United States of Japan – Peter Tieryas

UnitedStatesofJapanThe setting is Southern California. It is the late 1980s in a world where the Axis won World War II.  The occupied Western United States are now the United States of Japan (USJ), and the occupiers rule with an iron fist despite the appearance of a happy and prosperous nation. The secret police tortures and “disappears” people at the least hint of treason against the Divine Emperor. Beniko Ishimura is an underachieving Captain in the Imperial Forces working as a censor for videogames. Ten years earlier, he took part in quelling a major revolt in San Diego, and now those events are coming back to haunt him.

Oh, and there are giant robots. This is seldom a bad thing.

Even without Mr.
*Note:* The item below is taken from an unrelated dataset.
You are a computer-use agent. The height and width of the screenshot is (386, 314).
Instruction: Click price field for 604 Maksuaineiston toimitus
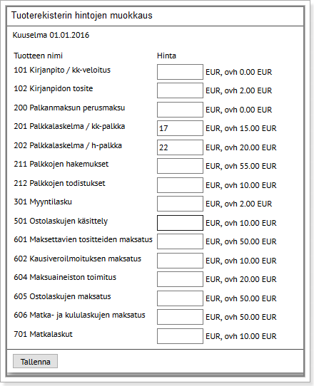180,279
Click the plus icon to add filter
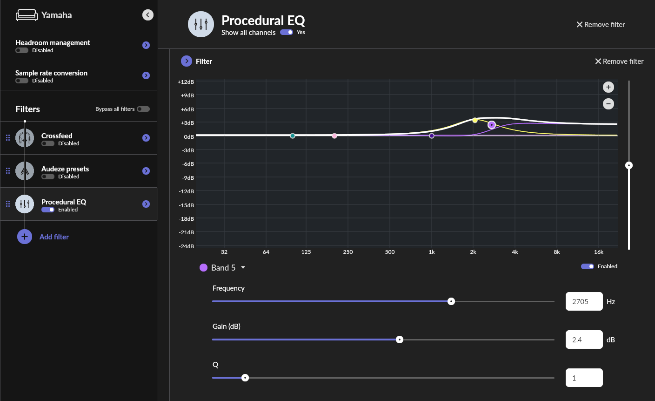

Tieryas’s explicit admission in the afterword, it is obvious that this book was heavily influenced and inspired by The Man in the High Castle, down to the dissenting material showing an alternate reality that is in fact that of the reader; one where the Allies won and the world is very different. The world-building is excellent, showing a dystopian USJ that is struggling economically and socially while all criticism of the regime is harshly punished. The cruelty of the torture and death inflicted by both USJ agents and dissidents is graphically described to the point of making the reader squirm, but in this world such things are sadly normal.

The story is somewhat opaque in the first half of the book, but things rapidly clarify towards the end, when flashbacks to the San Diego revolt and events in the present converge. Themes of betrayal, loyalty and forgiveness are strongly emphasized in a strong ending.

3½Rosbochs

Slow Apocalypse – John Varley

SlowApocalypseA screenwriter living in the Hollywood Hills gets advance warning of a coming disaster, a nanopathogen that renders oil supplies useless. Thinking itself a little mad, he nevertheless stocks up on supplies such as canned food and water. Pretty soon there are gas shortages, and it is clear that society is slowly unraveling while the government is hiding the truth. Things get worse and the small hill community where our hero lives buttons up, barricading the access road to prevent refugees from coming in. Then a massive Earthquake brought on by the destruction of the Los Angeles oil fields hits. Fire, flood and anarchy ensue.

Unlike many post-apocalyptic stories, this one isn’t about a superbly prepared person or group. Our hero is simply a normal person, and he does make mistakes. Varley’s skill at bringing characters to life really shines in this book. The struggle is personal, and those with real power are far away, unknowable, and untrustworthy. The big moral of the story is of course how very dependent the world is on oil. What would happen if all the oil reserves in the world vanished within the space of a few weeks? Society would break down very quickly, especially in big cities dependent on cars like Los Angeles.

4Rosbochs

Rising Sun – Michael Crichton

Thriller set in the corporate world of Los Angeles. A murder has been committed in the boardroom of a large Japanese corporation, just prior to a major deal. An old detective with “Japanese experience” is teamed up with a younger man to solve the murder. Masterfully told, if a bit dated due to the heavy use of old computer jargon and technology as plot points.